Expected to be the brightest supermoon of 2020, and having delivered this promise, this special moon came at a time when millions across the globe don’t have the freedom to travel to find the perfect viewing spot away from city lights. We hope city dwellers were able to enjoy the light of this moon from the safety of their homes and take comfort in the fact that many cities are enjoying clearer skies as a result of millions of vehicles not being on the roads.
The first full moon of spring, also known as the Paschal Moon in the Christian calendar and used to calculate the date for Easter, was visible after sunset and reached its peak illumination at 10:35pm, EDT.
Many expected the moon to actually be pink. Instead it was its usual color, just brighter and bigger, especially when was close to the horizon at moon rise or moon set.
According to The Farmer’s Almanac, full moons are named after the seasons or events usually happening during the season. As such, the Pink Moon is named for the first spring flowers that cover the ground like a pink carpet, called Wild Ground Phlox or Moss Phlox (Phlox subulata). Native to North America, these flowers often bloom around April’s full moon.

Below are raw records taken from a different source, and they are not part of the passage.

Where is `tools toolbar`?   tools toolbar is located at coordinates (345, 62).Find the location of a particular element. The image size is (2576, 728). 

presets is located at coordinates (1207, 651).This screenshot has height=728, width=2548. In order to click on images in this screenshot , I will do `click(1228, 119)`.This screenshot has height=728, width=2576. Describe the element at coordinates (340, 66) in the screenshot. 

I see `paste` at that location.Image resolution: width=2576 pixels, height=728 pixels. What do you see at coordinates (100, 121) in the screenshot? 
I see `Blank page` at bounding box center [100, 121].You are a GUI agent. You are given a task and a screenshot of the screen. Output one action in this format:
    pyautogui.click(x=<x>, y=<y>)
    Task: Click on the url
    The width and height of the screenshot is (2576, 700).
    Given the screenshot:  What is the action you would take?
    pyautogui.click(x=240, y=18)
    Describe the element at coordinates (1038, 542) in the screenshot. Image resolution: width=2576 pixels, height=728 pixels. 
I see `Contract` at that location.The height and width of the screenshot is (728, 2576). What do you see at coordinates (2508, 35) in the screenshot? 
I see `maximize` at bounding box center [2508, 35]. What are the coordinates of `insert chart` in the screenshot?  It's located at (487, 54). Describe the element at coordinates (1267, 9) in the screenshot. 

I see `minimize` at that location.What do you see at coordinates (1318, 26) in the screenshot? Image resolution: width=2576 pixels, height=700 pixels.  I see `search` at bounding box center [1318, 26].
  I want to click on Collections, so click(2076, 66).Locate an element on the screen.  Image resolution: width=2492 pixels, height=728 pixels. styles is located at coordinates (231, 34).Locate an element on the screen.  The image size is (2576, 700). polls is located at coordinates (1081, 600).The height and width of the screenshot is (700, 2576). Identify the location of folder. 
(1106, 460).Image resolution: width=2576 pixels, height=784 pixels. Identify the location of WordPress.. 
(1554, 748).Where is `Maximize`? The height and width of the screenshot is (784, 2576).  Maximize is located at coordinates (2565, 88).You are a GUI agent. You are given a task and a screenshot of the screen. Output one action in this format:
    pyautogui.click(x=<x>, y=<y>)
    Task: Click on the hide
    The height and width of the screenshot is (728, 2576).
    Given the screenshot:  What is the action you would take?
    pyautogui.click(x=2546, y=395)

Native American tribes, Anglo Saxons, and Germanic regions named the months after seasonal features often associated with nature in the Northern Hemisphere. Many of the Native American names were used by the Colonial settlers and are still used today. Other names for the April full moon include the Sprouting Grass Moon, Fish Moon, Hare Moon, and Egg Moon (birds start laying eggs).
According to timeanddate.com, a supermoon occurs when the full moon or new moon’s approach is closest to Earth, its “perigee,” often called a supermoon.
Their website explains that supermoon is not an official astronomical term:
“It was first coined by an astrologer, Richard Nolle, in 1979. He defined it as ‘a New or a Full Moon that occurs when the Moon is at or near (within 90% of) its closest approach to Earth in its orbit’. It is not clear why he chose the 90% cut off in his definition.’’
At this unprecedented time when the people of the world face a common, unseen enemy, whether you can bask in the light of this supermoon or even just get a brief glance at it, take the opportunity to blow it a kiss of victory and peace to share with the world.
The third supermoon of 2020 is just a month away, on May 7. Perhaps by then we’ll be able to venture outside to find that special spot to moon gaze!